I’ll tell you who. Every single ALP member voted against this motion. Every one. Their housemates, the Greens, obviously. Independent senators David Pocock and Tammy Tyrrell. Liberals Simon Birmingham, Jane Hume, Andrew Bragg and Maria Kovacic. When people show you their moral compass, take notice.
Some say this is a state matter and constitutionally shouldn’t be dealt with by the federal parliament. It’s a cute and highly convenient position to take. And incorrect. The external affairs power in the Constitution allows the federal government to pass laws that are covered by international conventions that Australia has ratified. Industrial relations, for example, was a state issue until it wasn’t, when Canberra used the external affairs power to introduce a national unfair dismissal law overriding existing and non-existent state systems.
Similarly, equal protection for all newborns could be introduced using this constitutional power and based on Australia’s ratification of the UN Convention on the Rights of the Child.
I despair. Not just because of what has been exposed by this Queensland inquiry but this country’s inability to have hard, tough, fact-based conversations.
And it isn’t about the rights or wrongs of abortion. That’s a separate conversation – though, to be clear, inferring that every woman who has a termination does so for convenience or without significant personal trauma is a lie lacking in compassion and empathy.
Equally, to suggest that anyone who believes, as I do, that late-term abortion is terribly wrong is just an anti-woman tool of the patriarchy is just as flawed.
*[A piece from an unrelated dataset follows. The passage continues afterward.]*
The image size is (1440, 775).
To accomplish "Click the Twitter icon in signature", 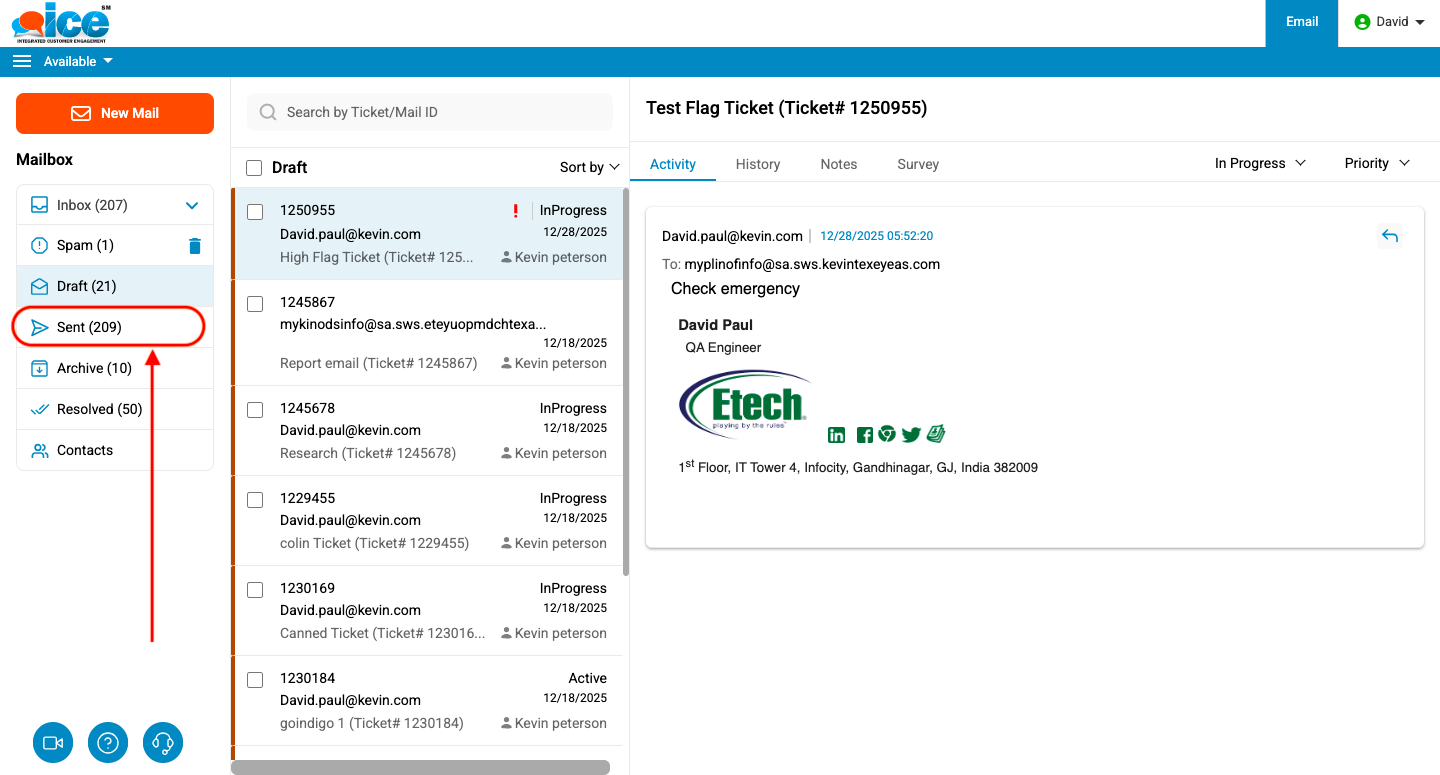I will pyautogui.click(x=911, y=435).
In a perfect world, I am pro-life. Sadly, I know first-hand the world is anything but perfect. My views are formed from that truth and come with no judgment because, like most people my age, I’ve not escaped being touched by this issue personally or closely. The one thing I truly know is that there is much complexity.
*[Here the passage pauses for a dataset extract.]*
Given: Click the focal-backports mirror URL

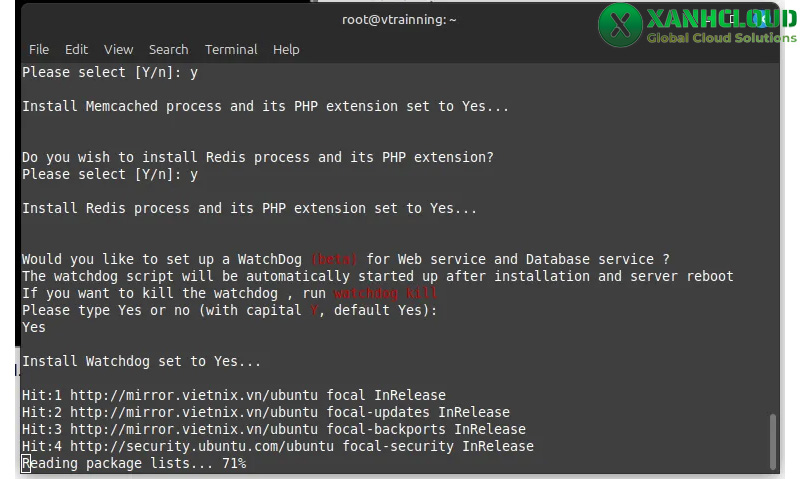Looking at the screenshot, I should 194,430.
So, to the federal MPs who voted against this, the remaining state governments that continue to turn their faces away from what’s happening under their own watch, help me out.
Which babies are we allowed to care about? Those who die too soon, tragically and of natural causes yet in the womb, or the ones we choose to terminate, but healthy and still in their mother’s wombs. You’ve made yourselves Caesar, so tell us. Thumbs up or down?
If that question is too confronting, then good. My deep hope is these words bring conviction rather than condemnation. That we stop pretending and obfuscating.
The idea that babies who, through some miracle, survived an abortion and whose lives are viable still would be left to die is horrific to me. Because I’ve held a newborn baby in my arms. Because I’ve marvelled at an ultrasound. Felt a baby kick. Wept with someone whose baby was stillborn, full term or before. We cannot and must not hide this evil any longer.
A measure of any society is how it treats the most vulnerable and on this measure alone our governments continue to fail.
ENDS
The legal situation in New Zealand is the same as in Queensland; the same therefore presumably happens in New Zealand hospitals.